TALLAHASSEE — As Vice President Mike Pence quietly looked on, Gov. Ron DeSantis unleashed his temper on a former state employee at the center of a debate over Florida’s coronavirus data.
DeSantis, visibly annoyed and raising his voice, blasted Rebekah Jones, age 30, who was fired this week from the Florida Department of Health after she raised doubts about the veracity of coronavirus testing data on the Florida Department of Health’s Covid-19 dashboard.
“She’s not a data scientist. She is somebody that has a degree in journalism communication and geography,” DeSantis told reporters in Orlando, growing animated. “She is not involved in collating any data, she does not have the expertise to do that.”
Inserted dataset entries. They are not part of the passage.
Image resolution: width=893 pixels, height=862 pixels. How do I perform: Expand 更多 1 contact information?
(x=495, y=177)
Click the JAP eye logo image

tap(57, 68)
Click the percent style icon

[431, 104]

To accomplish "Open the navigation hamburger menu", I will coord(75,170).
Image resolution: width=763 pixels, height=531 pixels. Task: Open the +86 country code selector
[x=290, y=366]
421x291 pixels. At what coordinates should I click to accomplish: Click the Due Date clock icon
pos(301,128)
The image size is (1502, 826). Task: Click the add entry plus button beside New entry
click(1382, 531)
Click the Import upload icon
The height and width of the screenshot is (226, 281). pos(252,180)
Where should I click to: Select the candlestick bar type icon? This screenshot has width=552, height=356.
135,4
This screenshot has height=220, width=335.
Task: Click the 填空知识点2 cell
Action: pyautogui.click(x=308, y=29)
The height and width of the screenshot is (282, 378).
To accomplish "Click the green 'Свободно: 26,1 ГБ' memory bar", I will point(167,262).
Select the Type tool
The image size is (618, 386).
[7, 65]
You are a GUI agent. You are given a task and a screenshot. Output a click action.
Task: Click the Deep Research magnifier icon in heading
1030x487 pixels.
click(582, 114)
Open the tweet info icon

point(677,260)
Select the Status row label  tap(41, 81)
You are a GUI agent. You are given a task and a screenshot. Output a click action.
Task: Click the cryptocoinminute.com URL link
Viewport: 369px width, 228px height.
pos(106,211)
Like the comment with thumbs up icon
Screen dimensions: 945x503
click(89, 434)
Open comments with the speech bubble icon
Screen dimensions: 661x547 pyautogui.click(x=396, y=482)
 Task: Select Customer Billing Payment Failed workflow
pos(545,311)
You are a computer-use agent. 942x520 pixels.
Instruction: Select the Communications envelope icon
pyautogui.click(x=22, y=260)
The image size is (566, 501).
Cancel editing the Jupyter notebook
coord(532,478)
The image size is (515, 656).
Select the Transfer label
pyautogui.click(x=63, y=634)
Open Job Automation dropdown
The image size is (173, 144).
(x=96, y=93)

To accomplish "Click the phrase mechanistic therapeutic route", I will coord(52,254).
Pence, in town to discuss the state’s pandemic response and tour a long-term care facility, stood by as DeSantis, a Republican, criticized Jones professionally and noted her pending legal issues.
“She is also under active criminal charges in the state of Florida for cyberstalking and cyber sexual harassment,” said DeSantis. “I asked the Department of Health to explain to me how someone would be allowed to be charged with that and continue on.”
Leon County court records show that Jones is facing a criminal stalking charge. She did not respond to requests for comment by phone on Wednesday. Earlier attempts to reach her at home and by phone were unsuccessful.
DeSantis spokesperson Helen Aguirre Ferré issued a written statement Tuesday saying there was no data manipulation on the state’s coronavirus tracker and that Jones was fired for insubordination.
Florida Today published an email this week in which Jones expressed concern that the state coronavirus data tracker could become less transparent after she was removed from its oversight.
DeSantis on Wednesday defended the site and noted that it had drawn praise from Deborah Birx, a member of the White House Coronavirus Task Force. Birx has praised Florida’s data transparency during White House briefings.
“Our data is available, our data is transparent, in fact Dr. Birx has talked multiple times about how Florida has the absolute best data,” said DeSantis.
He also lashed out at press coverage of early cororonavirus outbreak forecasts that predicted Florida’s health care infrastructure would be overrun. Those forecasts were based on the assumption that Florida officials would take no action against the outbreak, but DeSantis, on a near-daily basis of late, has held them up as evidence that his response to the virus was the right one, and that public health experts and members of the media who reported on them were wrong.
DeSantis also has blasted critics who he said predicted Florida would become the next New York or Italy, two notorious coronavirus hotspots.
“Hell, we’re eight weeks away from that and it has not happened,” said DeSantis, throwing his arms down and puffing his chest towards reporters as Pence stood by.
Wednesday’s performance was consistent with the governor’s reaction to critics since the coronavirus pandemic began. Early in his first term leading the battleground state, DeSantis was seen as a moderate who boasted bipartisan support. That image has evaporated as his attacks on critics of his coronavirus response have grown more angry.
Pence praised the state’s response to the outbreak.
“Florida has really set the pace,” he said during a tour of the care facility, according to the Orlando Sentinel.